Media Reaction to Ravens' Late-Game Collapse
From the first play of the game until 14 seconds remaining in the fourth quarter, the Ravens led the Miami Dolphins. But a historically bad fourth quarter saw the Dolphins surge back from a 21-point deficit to seize victory, 42-38.
Baltimore Sun’s Jonas Shaffer: "The Ravens had a nearly 99% win probability entering the fourth quarter and a 35-14 lead. How do you turn a big lead into a bad loss? With a rushing attack that couldn't scratch out a yard on fourth-and-short, a pass rush that couldn't trouble a mediocre Miami offensive line and a secondary — an admittedly banged-up secondary — that couldn't cover a cramping Tyreek Hill. You don't often get quarterback performances like the one Lamar Jackson authored, but the Ravens wasted it with 15 hellish minutes."

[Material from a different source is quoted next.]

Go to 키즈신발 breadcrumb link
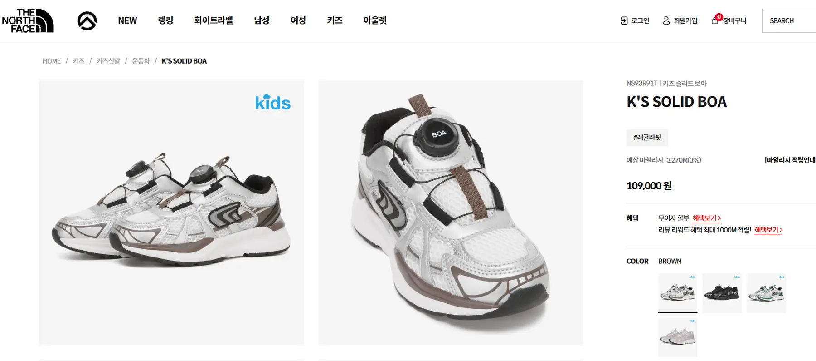Viewport: 816px width, 361px height. pyautogui.click(x=108, y=61)
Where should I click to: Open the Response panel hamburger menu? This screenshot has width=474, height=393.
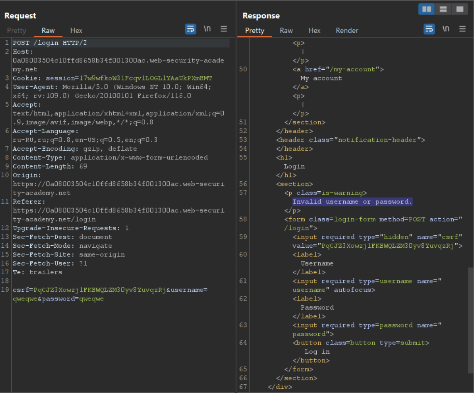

The Athletic's Jeff Zrebiec: "Four times the Ravens' defense took the field in the fourth quarter where a stop could have all but ended the game. All four times it failed miserably, a step behind as Miami's receivers ran unopposed through or past the Ravens' defense. When Dolphins quarterback Tua Tagovailoa found an open Jaylen Waddle for the go-ahead, seven-yard touchdown with 14 seconds to play, the collapse was complete."
CBS Sports' Jeff Kerr: "Baltimore wasted a 300 passing yard, 100 rushing yard performance by Lamar Jackson in blowing a 35-14 lead. The defense looked gassed trying to pressure Tagovailoa in the fourth quarter and the revamped secondary couldn't keep up with the speed of Hill that ultimately got Miami back in it. The Ravens need J.K. Dobbins back, as the running backs had just 33 rushing yards -- and the running game was carried by Jackson again. As good as Jackson is, he can't do it all. Once he was contained slightly, the offense went dormant and couldn't put the game away. Baltimore is a good team, but this roster still has some minor holes to patch."
Baltimore Sun’s Ryan McFadden: "Speechless. Lamar Jackson was beyond amazing, but his historic performance was overshadowed by a defensive meltdown that had everyone inside M&T Bank Stadium stunned. The Dolphins outscored the Ravens 35-10 in the second half, including 28-3 in the fourth quarter. Jaylen Waddle and Tyreek Hill had Ravens defensive backs looking lost in coverage while Baltimore's pass rush was nonexistent when it mattered most."
Baltimore Beatdown’s Frank Platko: "The Ravens' thought-to-be vaunted defense allowed 21 straight points and it took the Dolphins just about 14 plays across three drives to score three touchdowns. The defensive line was missing in action and with a clean pocket to work with, Tua Tagovailoa picked apart Mike Macdonald's secondary. No pass rush combined with miscommunications in the secondary saw Tyreek Hill get loose for two deep touchdown catches, both on third down, for over 100 combined yards. Jaylen Waddle was seemingly uncoverable all afternoon and that did not change over the final few drives…This was an utter defensive collapse."
Media Reverberates "Pay That Man" After Jackson's MVP Performance
Through three quarters, Jackson headlined Sunday's game, going 14-of-17 passing for 228 yards and three touchdowns, and adding another 118 yards and a touchdown rushing.
After his 79-yard rushing touchdown, M&T Bank Stadium began the MVP chants for Jackson, and so did the media on Twitter.
Also on Twitter, "PAY THAT MAN" began trending.
Jackson's performance was one for the history books, breaking one NFL record and setting another.
But for those believing Jackson "made a lot of money" on Sunday, some say think again.
Passing Offense Continues Hot Start with Splash Plays
Coming into the season, many were curious as to how the Ravens wide receiver corps, labeled "unproven" by the media, would perform. Through two weeks, wide receiver Rashod Bateman has amassed 167 receiving yards and two touchdowns, while wide receiver Devin Duvernay reeled in two touchdowns in Week 1 and two grabs for 42 yards in Week 2. Both have caught the attention of CBS' Phil Simms, who sees the Ravens transitioning their offense.
"Bateman is by far their best route runner and [with] Duvernay, they can make big plays," Simms said during the pre-game broadcast. "I think we're seeing what the Ravens are slowly transitioning to: a passing offense and let Lamar do his thing."
Through two weeks, Bateman has produced two 50+ yard plays and the receivers have caught five of Jackson's six touchdown passes. With that in mind, Hensley believes "the big plays are back for the Ravens."
"The Baltimore offense had lacked electricity recently, totaling two plays of at least 70 yards in the past two years," Hensley wrote. "Downfield passing was a point of emphasis for the Ravens in training camp, and it has paid off early this season. In two games this season, Jackson has connected with wide receiver Rashod Bateman on touchdown passes of 55 and 75 yards."